Could you return every record below without changing a word?

[Data excerpts — start]

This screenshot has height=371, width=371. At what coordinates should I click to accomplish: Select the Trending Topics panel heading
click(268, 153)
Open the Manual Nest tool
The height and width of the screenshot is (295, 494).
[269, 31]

[Data excerpts — finish]

## Task output
This screenshot has height=371, width=371. At what coordinates should I click to accomplish: Select the Trending Topics panel heading
click(268, 153)
Open the Manual Nest tool
The height and width of the screenshot is (295, 494).
[269, 31]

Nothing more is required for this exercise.